I can´t help clashing with this issue, over and over. Part of this is due to my childhood, in which I helplessly watched my parents try to exercise some type of control over their lives, which continued to slip out of their hands. Neither of them were very good at accepting their fate, and both resorted to extreme measures to change it.
To tell you the truth, I frequently feel sad about being so hard on myself. I seem to accept very little, if anything at all. My mom was the type who would beat you with a typewriter if she felt out of control. My father would resort to smaller, and yet equally defeating habits, like controlling exactly where an item would be placed.
I wish so much that I were different than them.

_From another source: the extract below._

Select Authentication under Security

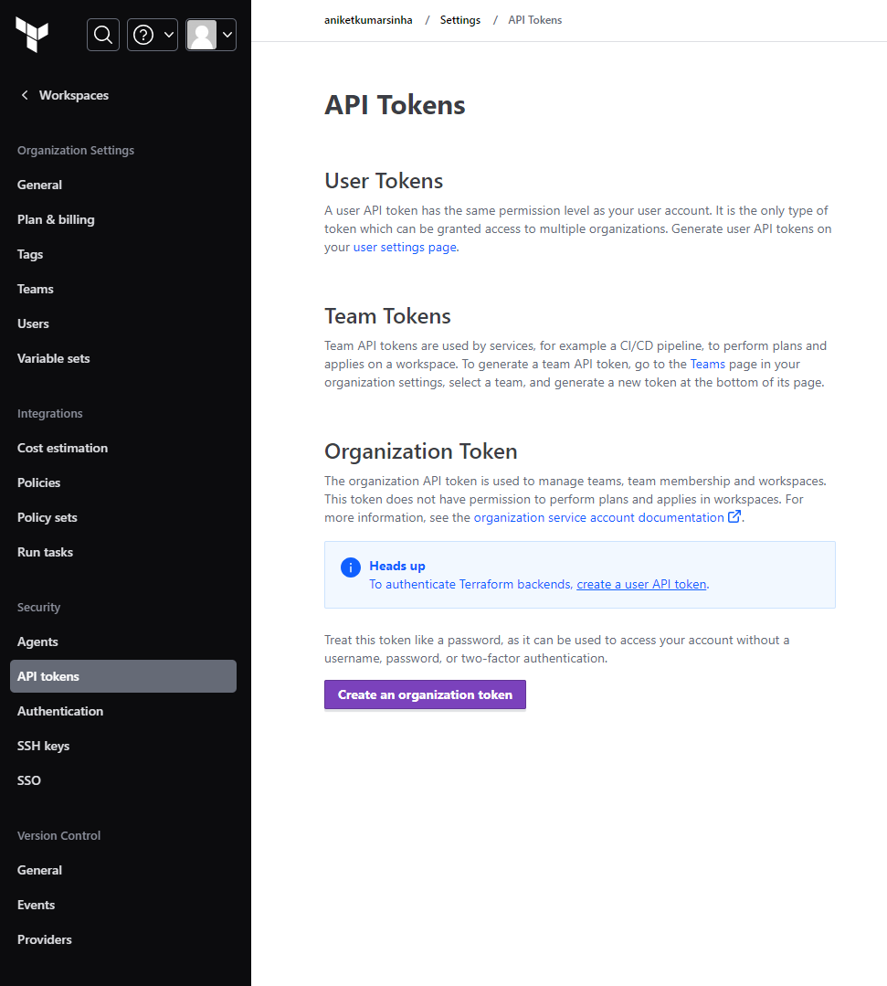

Not out of spite for their actions, but out of a deep desire to break this chain of hatred, to let them know somehow that I did not carry it on, that I did not perpetuate this feeling. But I do. I feel defeated, messed up, and hopeless in the quest for control over my life.
In an ironic and slightly sadistic turn of events, the last place where I called the shots (namely my uncomfortable home) unexpectedly became impossible to live in and thus forced me to live in a series of temporary homes, among which a canvas tent which was unable to stop the rain.
The leaks in my tent, perhaps, are the perfect illustration of the fact that I cannot, apparently, control any aspect of life. In the grand scheme of things, you could see this as a sign from the universe – to stop being stubborn and accept what I cannot change. Yet, message from the universe or not, I am not that good at changing my ways.